(Supplied data begins)
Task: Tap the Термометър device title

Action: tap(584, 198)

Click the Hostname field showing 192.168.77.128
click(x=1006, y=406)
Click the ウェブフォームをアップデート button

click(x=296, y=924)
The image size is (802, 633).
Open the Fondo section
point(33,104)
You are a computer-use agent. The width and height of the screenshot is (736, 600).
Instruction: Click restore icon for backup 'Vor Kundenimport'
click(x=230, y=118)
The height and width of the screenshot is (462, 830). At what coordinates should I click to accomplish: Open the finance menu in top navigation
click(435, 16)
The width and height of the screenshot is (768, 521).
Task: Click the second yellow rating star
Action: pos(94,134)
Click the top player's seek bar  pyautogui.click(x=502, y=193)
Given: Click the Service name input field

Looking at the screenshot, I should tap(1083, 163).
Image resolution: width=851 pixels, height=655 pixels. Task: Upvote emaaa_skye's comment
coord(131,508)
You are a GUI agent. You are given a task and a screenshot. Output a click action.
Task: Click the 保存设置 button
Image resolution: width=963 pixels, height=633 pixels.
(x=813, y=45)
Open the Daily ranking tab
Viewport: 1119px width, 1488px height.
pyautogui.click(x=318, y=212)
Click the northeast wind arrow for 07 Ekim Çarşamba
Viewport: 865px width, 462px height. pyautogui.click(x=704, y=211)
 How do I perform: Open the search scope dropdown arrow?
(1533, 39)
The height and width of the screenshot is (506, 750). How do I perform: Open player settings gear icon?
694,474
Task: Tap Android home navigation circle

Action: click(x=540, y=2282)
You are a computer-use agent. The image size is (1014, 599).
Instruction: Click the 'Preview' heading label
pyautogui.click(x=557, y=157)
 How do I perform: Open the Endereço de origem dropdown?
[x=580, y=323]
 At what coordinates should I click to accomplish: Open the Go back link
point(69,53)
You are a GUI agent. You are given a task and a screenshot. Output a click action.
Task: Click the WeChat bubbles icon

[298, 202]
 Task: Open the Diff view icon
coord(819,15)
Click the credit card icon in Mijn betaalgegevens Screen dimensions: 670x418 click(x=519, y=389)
(Supplied data ends)
• _Activity_
Nothing but the exact lines of the data above, from the line containing "Instruction: Click the" through the last, should appear in the answer.

• _Written answer_
Instruction: Click the 'Preview' heading label
pyautogui.click(x=557, y=157)
 How do I perform: Open the Endereço de origem dropdown?
[x=580, y=323]
 At what coordinates should I click to accomplish: Open the Go back link
point(69,53)
You are a GUI agent. You are given a task and a screenshot. Output a click action.
Task: Click the WeChat bubbles icon

[298, 202]
 Task: Open the Diff view icon
coord(819,15)
Click the credit card icon in Mijn betaalgegevens Screen dimensions: 670x418 click(x=519, y=389)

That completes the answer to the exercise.